Josh Stamer

No. 57, 50, 53
- Position:: Linebacker

Personal information
- Born:: October 11, 1977 (age 47) Sutherland, Iowa, U.S.
- Height:: 6 ft 2 in (1.88 m)
- Weight:: 242 lb (110 kg)

Career information
- High school:: South O'Brien (Paullina, Iowa)
- College:: South Dakota
- NFL draft:: 2001: undrafted

Career history
- New York Giants (2001–2002)*; Amsterdam Admirals (2002); Seattle Seahawks (2002)*; Buffalo Bills (2003–2007); Tennessee Titans (2008); Cleveland Browns (2009); Buffalo Bills (2009);
- * Offseason and/or practice squad member only

Career highlights and awards
- Second-team All-Midwest Region (2000); Cactus Bowl West All-Star team (2000);

Career NFL statistics
- Total tackles:: 78
- Pass deflections:: 3
- Interceptions:: 1
- Stats at Pro Football Reference

= Josh Stamer =

American football player (born 1977)

Joshua Lee Stamer (born October 11, 1977), is an American former professional football player who was a linebacker in the National Football League (NFL).
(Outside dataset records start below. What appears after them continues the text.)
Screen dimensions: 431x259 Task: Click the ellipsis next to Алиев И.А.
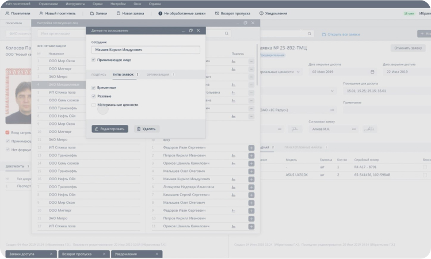coord(354,129)
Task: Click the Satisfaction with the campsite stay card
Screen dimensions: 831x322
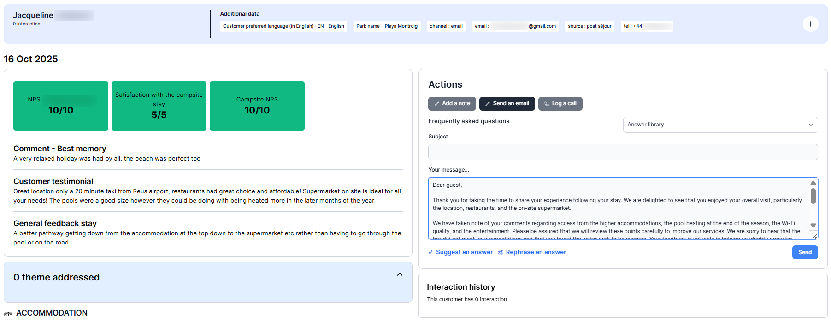Action: coord(159,106)
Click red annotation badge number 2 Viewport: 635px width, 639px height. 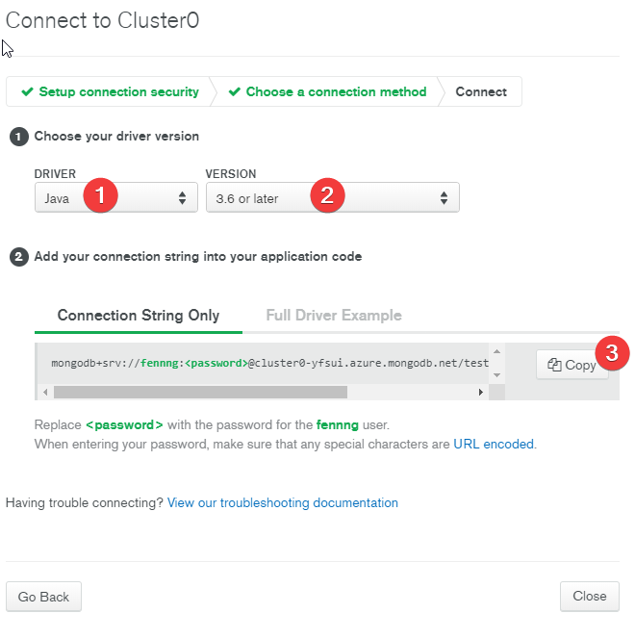coord(327,195)
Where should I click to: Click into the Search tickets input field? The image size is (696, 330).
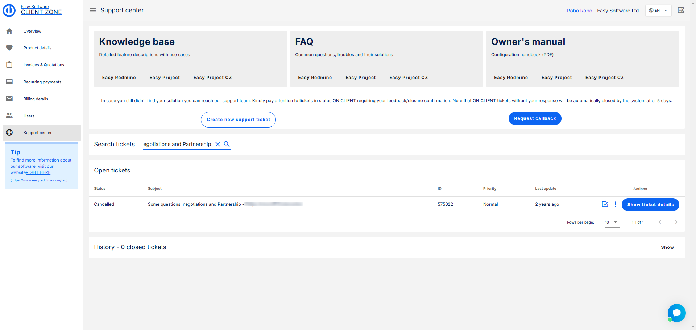(177, 144)
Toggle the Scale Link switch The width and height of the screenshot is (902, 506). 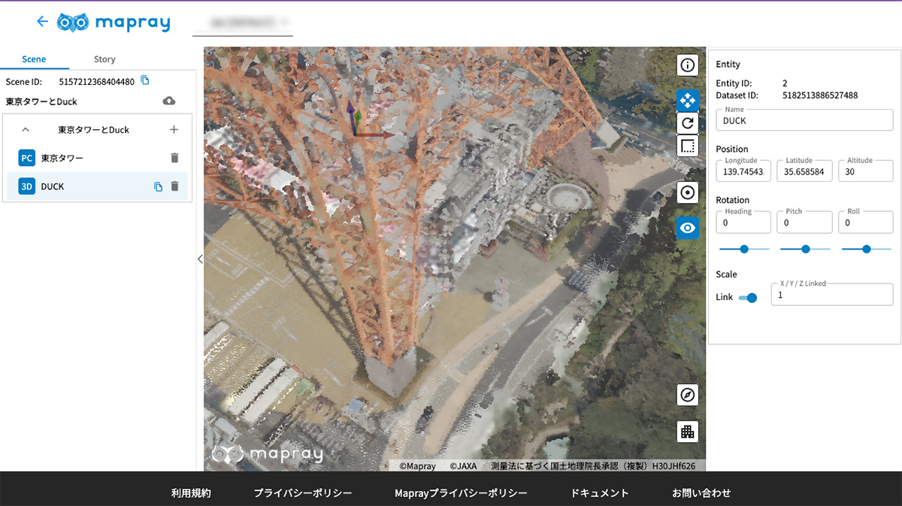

He was signed by the New York Giants as an undrafted free agent in 2001. He played college football and college basketball for the South Dakota Coyotes.

Stamer was also a member of the Amsterdam Admirals of NFL Europe, Seattle Seahawks, Buffalo Bills, Tennessee Titans and Cleveland Browns.

==Early life==
Stammer was born to Mary Nilles McClaren and Terry Stamer. He attended Sutherland Grade and Middle school with cousin Christopher James Nilles in Sutherland, Iowa and graduated from South O'Brien High School in Paullina, Iowa, in 1996. He was a letterman in football, basketball, baseball, and track. He was also an All-State honoree in football and track.

Stamer went to the University of South Dakota and was a walk-on to the basketball team before becoming a walk-on to the football team. During his time on the football team, Stamer registered 152 tackles, 15.5 sacks and 36 tackles-for-loss in his three seasons for the Coyotes. He went on to earn a scholarship in his final two years, before graduating from the business school with a master's degree in accounting. He was inducted into the Coyote Sports Hall of Fame in 2014. Stamer is active in numerous NFL United Way charity causes and others such as the American Red Cross LIFE Project.